ビタミンB12は、骨髄での正常な血液を作り出す「造血作用」や、脳(中枢神経)や末梢神経の機能維持、脂質やタンパク質の代謝に関与しております。

ビタミンB12が不足しますと、造血不良による貧血、脳や神経の機能低下の結果、しびれや認知機能低下が起こります。

1日の必要摂取量が2.4μgと非常に少なく、普通に食事をしていれば、まず不足することはないビタミンですが、診療をしておりますと、ビタミンB12が低下されているケースを経験します。なぜ低下するのか?
 


まず「摂取不足」ですが、「普通に食事をしていれば」低下しませんが、ベジタリアンの方々は注意が必要です。先ほど申しましたように、ビタミンB12は植物からはほとんど摂取できません。ベジタリアンの中でも、卵や乳製品も取らない徹底した菜食主義の人はビタミンB12が低下します。サプリメントでの摂取が必須となります。


普通に食事をしていても、低下するケースがあります。ビタミンB12は小腸で吸収されるのですが、その際に胃壁から分泌される内因子という物質が必要となります。胃を切除された人や慢性的に胃炎がある人は、この内因子の不足によってビタミンB12の吸収障害をおこし、結果的に低下します。胃炎であれば、胃の治療が必要ですし、胃切除の方はビタミンB12を注射する必要があります。

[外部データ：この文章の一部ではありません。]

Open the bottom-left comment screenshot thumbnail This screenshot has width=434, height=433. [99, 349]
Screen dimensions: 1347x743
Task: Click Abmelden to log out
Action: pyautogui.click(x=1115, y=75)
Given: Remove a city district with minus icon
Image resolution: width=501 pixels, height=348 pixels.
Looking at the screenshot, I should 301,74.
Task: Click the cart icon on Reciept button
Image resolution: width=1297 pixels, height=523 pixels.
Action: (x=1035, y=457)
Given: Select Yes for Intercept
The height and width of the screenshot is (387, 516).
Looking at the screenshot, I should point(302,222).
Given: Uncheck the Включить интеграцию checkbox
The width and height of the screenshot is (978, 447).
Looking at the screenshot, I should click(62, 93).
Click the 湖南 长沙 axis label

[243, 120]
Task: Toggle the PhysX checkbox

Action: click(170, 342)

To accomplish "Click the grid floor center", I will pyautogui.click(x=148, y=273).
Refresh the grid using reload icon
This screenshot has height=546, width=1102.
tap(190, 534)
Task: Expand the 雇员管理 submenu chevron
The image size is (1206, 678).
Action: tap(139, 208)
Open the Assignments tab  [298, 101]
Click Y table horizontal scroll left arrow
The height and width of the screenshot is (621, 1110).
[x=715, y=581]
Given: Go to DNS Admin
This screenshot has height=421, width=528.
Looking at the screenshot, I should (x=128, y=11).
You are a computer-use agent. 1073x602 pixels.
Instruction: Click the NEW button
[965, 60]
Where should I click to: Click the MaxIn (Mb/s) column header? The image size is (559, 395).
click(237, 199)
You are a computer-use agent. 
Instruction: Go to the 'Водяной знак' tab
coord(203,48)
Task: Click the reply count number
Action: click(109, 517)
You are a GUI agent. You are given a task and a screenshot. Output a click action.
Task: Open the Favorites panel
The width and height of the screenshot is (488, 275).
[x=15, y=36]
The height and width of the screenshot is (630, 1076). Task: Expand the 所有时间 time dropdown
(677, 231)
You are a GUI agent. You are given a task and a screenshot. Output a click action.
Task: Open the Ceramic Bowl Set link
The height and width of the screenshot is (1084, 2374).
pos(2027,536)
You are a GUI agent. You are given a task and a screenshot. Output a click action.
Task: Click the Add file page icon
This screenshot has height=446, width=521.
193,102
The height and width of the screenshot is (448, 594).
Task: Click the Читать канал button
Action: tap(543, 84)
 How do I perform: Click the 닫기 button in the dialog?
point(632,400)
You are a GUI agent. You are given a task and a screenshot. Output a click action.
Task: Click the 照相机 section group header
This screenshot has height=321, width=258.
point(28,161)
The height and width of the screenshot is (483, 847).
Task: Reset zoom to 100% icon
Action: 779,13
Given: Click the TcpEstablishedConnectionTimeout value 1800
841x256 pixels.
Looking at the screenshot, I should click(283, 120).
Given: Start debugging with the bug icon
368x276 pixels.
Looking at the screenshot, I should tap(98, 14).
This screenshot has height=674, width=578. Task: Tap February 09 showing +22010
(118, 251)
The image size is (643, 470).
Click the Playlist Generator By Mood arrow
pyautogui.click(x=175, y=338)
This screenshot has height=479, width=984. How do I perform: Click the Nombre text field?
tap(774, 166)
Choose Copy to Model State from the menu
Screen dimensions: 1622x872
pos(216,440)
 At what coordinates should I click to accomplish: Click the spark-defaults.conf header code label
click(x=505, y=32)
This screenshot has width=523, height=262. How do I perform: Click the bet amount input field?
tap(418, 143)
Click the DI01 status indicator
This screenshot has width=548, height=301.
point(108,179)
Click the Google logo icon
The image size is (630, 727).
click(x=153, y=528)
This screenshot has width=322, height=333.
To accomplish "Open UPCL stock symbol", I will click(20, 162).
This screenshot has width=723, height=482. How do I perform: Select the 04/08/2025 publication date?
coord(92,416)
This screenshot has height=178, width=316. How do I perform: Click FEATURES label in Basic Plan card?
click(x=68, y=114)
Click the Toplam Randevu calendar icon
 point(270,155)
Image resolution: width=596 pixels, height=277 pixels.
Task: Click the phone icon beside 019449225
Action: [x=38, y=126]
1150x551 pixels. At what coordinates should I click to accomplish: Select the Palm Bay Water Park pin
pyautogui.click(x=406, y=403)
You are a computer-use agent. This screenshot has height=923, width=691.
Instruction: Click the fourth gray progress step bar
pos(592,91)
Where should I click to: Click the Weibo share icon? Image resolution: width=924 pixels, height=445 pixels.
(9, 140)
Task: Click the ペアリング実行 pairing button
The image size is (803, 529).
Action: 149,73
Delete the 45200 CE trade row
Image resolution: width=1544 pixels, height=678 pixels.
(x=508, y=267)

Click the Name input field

メトホルミン(メトグルコ、グルコラン)という糖尿病薬があります。メトホルミンは古くからある効果的な糖尿病薬でありますが、近年は内服者にビタミンB12の低下が多く報告されております。ほとんどケースでは低下しないため、機序的な部分は明確ではありませんが、学会などでは胃炎を併発されている方に多く発症されているようで、因果関係の解明が待たれております。内服の中止によって、ほぼ改善してきます。